[Records from a dataset]
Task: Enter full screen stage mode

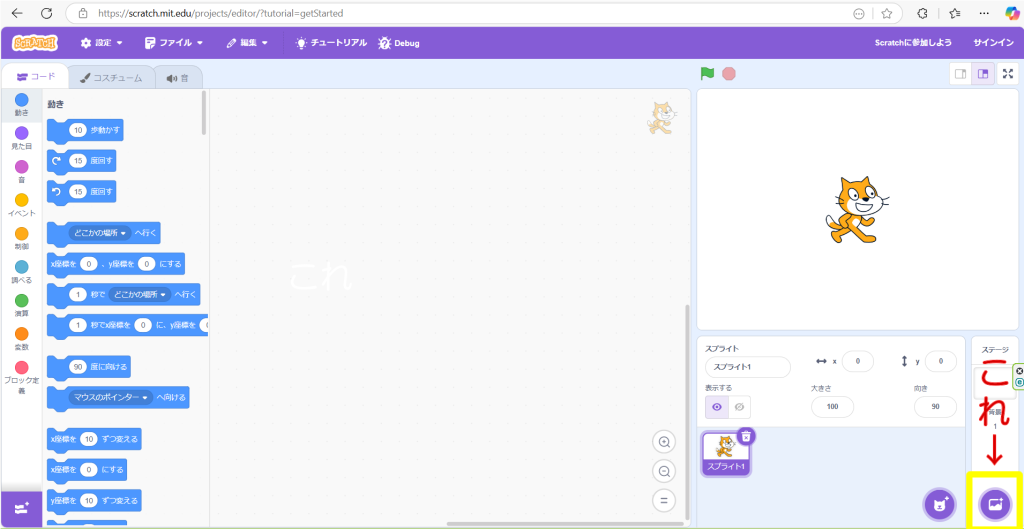Action: coord(1007,73)
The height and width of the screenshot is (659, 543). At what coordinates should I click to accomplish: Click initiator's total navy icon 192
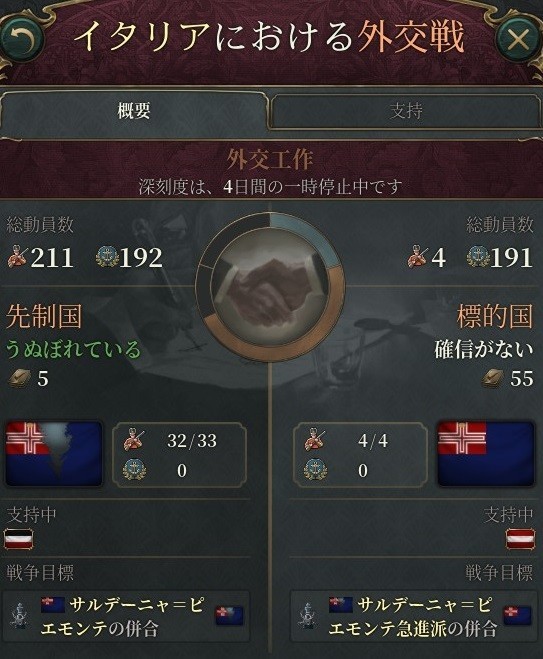[107, 257]
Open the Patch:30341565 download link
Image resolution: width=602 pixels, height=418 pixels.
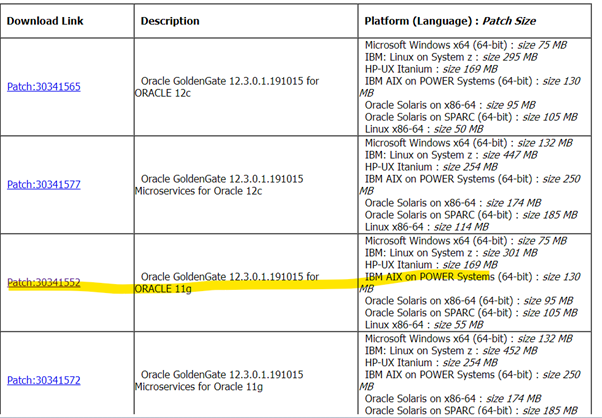[43, 87]
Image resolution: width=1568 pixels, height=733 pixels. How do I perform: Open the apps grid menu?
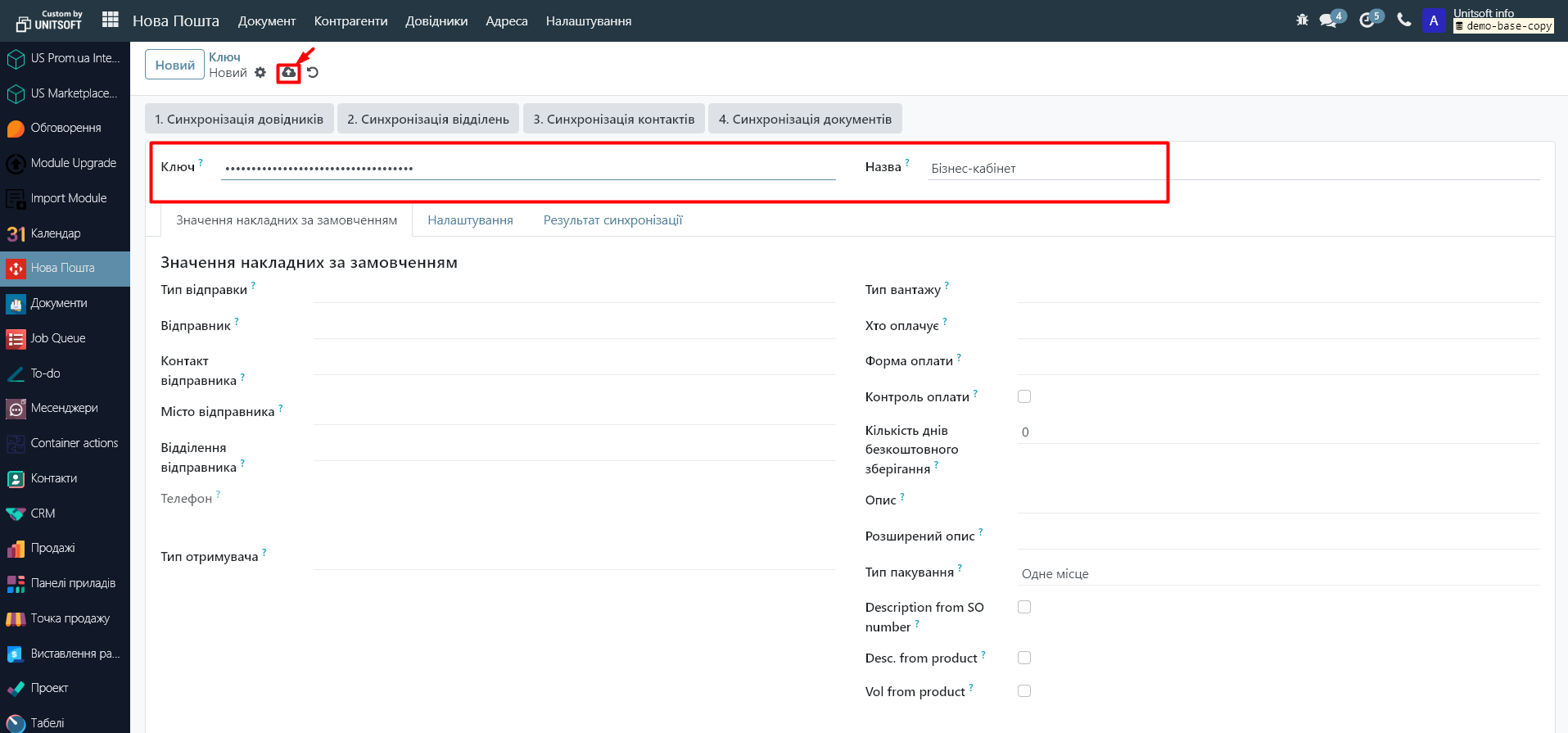click(x=111, y=20)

• **Activity**
All that is needed is an exact copy of the entries above, minus the pictures.

• **Output**
Task: Enter full screen stage mode

Action: coord(1007,73)
The height and width of the screenshot is (659, 543). At what coordinates should I click to accomplish: Click initiator's total navy icon 192
[107, 257]
Open the Patch:30341565 download link
Image resolution: width=602 pixels, height=418 pixels.
[43, 87]
Image resolution: width=1568 pixels, height=733 pixels. How do I perform: Open the apps grid menu?
click(x=111, y=20)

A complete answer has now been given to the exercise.